Detection of Antimicrobial Resistance, Pathogenicity, and Virulence Potentials of Non-Typhoidal <i>Salmonella</i> Isolates at the Yaounde Abattoir Using Whole-Genome Sequencing Technique
Chelea Matchawe,
Eunice M. Machuka,
Martina Kyallo,
Patrice Bonny,
Gerard Nkeunen,
Isaac Njaci,
Seraphine Nkie Esemu,
Dedan Githae,
John Juma,
Bawe M. Nfor,
Bonglaisin J. Nsawir,
Marco Galeotti,
Edi Piasentier,
Lucy M. Ndip,
Roger Pelle
Affiliations
Chelea Matchawe
Institute of Medical Research and Medicinal Plants Studies, Yaounde P.O. Box 6163, Cameroon
Eunice M. Machuka
Bioscience Eastern and Central Africa-International Livestock Research Institute (BecA-ILRI) Hub, Nairobi P.O. Box 30709, Kenya
Martina Kyallo
Bioscience Eastern and Central Africa-International Livestock Research Institute (BecA-ILRI) Hub, Nairobi P.O. Box 30709, Kenya
Patrice Bonny
Institute of Medical Research and Medicinal Plants Studies, Yaounde P.O. Box 6163, Cameroon
Gerard Nkeunen
Department of Biochemistry, University of Dschang, Dschang P.O. Box 96, Cameroon
Isaac Njaci
Bioscience Eastern and Central Africa-International Livestock Research Institute (BecA-ILRI) Hub, Nairobi P.O. Box 30709, Kenya
Seraphine Nkie Esemu
Department of Microbiology and Parasitology, University of Buea, Buea P.O. Box 63, Cameroon
Dedan Githae
Bioscience Eastern and Central Africa-International Livestock Research Institute (BecA-ILRI) Hub, Nairobi P.O. Box 30709, Kenya
John Juma
Bioscience Eastern and Central Africa-International Livestock Research Institute (BecA-ILRI) Hub, Nairobi P.O. Box 30709, Kenya
Bawe M. Nfor
Department of Rangeland, Animal Nutrition and Livestock Infrastructures, Sub Department of Animal Nutrition, Ministry of Livestock, Fisheries and Animal Industries (MINEPIA), Yaounde P.O. Box 930, Cameroon
Bonglaisin J. Nsawir
Institute of Medical Research and Medicinal Plants Studies, Yaounde P.O. Box 6163, Cameroon
Marco Galeotti
Department of Agricultural, Food, Environment and Animal Sciences, University of Udine, 33100 Udine, Italy
Edi Piasentier
Department of Agricultural, Food, Environment and Animal Sciences, University of Udine, 33100 Udine, Italy
Lucy M. Ndip
Department of Microbiology and Parasitology, University of Buea, Buea P.O. Box 63, Cameroon
Roger Pelle
Bioscience Eastern and Central Africa-International Livestock Research Institute (BecA-ILRI) Hub, Nairobi P.O. Box 30709, Kenya
One of the crucial public health problems today is the emerging and re-emerging of multidrug-resistant (MDR) bacteria coupled with a decline in the development of new antimicrobials.
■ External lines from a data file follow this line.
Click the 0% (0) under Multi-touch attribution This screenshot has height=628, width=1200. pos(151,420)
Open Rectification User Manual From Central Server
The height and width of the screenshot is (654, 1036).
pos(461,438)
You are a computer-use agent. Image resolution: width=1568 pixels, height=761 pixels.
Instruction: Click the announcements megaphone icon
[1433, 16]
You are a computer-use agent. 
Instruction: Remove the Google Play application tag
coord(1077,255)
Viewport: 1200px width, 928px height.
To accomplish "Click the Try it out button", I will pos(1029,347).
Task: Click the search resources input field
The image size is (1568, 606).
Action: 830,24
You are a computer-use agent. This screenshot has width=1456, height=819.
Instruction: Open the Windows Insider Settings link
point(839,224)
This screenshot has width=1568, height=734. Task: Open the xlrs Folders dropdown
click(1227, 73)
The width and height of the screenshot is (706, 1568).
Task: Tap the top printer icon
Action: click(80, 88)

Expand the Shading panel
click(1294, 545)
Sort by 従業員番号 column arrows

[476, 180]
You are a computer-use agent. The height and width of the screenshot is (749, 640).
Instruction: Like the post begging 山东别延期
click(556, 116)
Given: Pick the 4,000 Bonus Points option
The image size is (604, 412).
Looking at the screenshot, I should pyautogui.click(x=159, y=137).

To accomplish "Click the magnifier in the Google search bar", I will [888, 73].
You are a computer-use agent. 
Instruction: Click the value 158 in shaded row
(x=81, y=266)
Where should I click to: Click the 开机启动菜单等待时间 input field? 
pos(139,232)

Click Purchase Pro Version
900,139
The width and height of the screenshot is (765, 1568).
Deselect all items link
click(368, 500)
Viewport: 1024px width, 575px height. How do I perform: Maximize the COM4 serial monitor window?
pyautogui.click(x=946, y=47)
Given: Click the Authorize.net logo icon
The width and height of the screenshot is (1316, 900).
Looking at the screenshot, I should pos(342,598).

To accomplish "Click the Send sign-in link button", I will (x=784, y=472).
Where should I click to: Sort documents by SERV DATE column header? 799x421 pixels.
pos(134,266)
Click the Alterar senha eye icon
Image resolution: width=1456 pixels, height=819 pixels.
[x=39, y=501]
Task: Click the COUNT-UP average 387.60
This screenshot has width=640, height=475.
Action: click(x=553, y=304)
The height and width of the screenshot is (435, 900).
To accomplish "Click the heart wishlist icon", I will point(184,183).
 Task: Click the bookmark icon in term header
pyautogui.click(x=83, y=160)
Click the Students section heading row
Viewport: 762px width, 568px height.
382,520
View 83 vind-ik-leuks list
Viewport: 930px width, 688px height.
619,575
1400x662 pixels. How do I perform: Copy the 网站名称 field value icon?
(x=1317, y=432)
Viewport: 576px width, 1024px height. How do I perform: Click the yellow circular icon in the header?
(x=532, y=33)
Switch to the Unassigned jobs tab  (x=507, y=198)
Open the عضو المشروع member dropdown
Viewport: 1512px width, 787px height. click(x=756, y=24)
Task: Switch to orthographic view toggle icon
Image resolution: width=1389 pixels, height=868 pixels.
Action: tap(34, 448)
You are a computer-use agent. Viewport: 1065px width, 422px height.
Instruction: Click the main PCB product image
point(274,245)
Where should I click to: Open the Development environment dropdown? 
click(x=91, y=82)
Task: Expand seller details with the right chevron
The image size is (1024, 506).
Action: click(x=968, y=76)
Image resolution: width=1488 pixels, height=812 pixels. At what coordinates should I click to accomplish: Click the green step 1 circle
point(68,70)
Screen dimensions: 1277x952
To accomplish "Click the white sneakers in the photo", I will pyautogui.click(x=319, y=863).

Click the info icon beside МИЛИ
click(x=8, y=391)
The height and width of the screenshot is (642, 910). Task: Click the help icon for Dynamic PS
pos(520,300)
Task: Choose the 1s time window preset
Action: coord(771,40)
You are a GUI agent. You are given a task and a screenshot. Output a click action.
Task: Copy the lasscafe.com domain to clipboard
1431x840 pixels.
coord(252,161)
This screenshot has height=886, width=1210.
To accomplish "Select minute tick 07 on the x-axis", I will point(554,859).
Non-typhoidal Salmonella (NTS) is classified among the MDR pathogens of international concern. To predict their MDR potentials, 23 assembled genomes of NTS from live cattle (n = 1), beef carcass (n = 19), butchers’ hands (n = 1) and beef processing environments (n = 2) isolated from 830 wet swabs at the Yaounde abattoir between December 2014 and November 2015 were explored using whole-genome sequencing. Phenotypically, while 22% (n = 5) of Salmonella isolates were streptomycin-resistant, 13% (n = 3) were MDR. Genotypically, all the Salmonella isolates possessed high MDR potentials against several classes of antibiotics including critically important drugs (carbapenems, third-generation cephalosporin and fluoroquinolone). Moreover, >31% of NTS exhibited resistance potentials to polymyxin, considered as the last resort drug. Additionally, ≤80% of isolates harbored “silent resistant genes” as a potential reservoir of drug resistance. Our isolates showed a high degree of pathogenicity and possessed key virulence factors to establish infection even in humans. Whole-genome sequencing unveiled both broader antimicrobial resistance (AMR) profiles and inference of pathogen characteristics. This study calls for the prudent use of antibiotics and constant monitoring of AMR of NTS.